* **TASK DETAILS**
With the material below, print exactly the lines between the line holding "You are a GUI" and the line holding "This screenshot has height=538, width=807.", inclusive. Add nothing else.

* **RECORDS FOR THE TASK**
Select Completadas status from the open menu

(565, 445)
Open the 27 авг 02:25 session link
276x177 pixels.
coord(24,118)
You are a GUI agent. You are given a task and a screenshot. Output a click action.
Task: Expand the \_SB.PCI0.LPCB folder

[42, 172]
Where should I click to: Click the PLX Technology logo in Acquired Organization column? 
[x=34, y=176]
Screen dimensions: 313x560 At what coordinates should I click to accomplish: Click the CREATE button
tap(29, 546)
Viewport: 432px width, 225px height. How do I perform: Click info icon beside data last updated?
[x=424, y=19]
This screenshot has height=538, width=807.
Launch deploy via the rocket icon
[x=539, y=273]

---

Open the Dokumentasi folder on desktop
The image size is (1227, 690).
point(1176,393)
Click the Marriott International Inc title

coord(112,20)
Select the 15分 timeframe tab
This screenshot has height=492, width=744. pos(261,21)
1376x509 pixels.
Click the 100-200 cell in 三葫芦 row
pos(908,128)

==

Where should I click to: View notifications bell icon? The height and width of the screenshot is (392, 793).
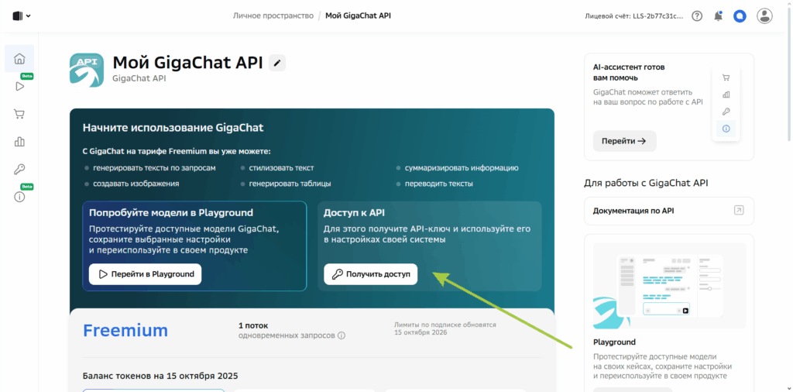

* **YOUR SOLUTION**
You are a GUI agent. You are given a task and a screenshot. Output a click action.
Task: Expand the \_SB.PCI0.LPCB folder

[42, 172]
Where should I click to: Click the PLX Technology logo in Acquired Organization column? 
[x=34, y=176]
Screen dimensions: 313x560 At what coordinates should I click to accomplish: Click the CREATE button
tap(29, 546)
Viewport: 432px width, 225px height. How do I perform: Click info icon beside data last updated?
[x=424, y=19]
This screenshot has height=538, width=807.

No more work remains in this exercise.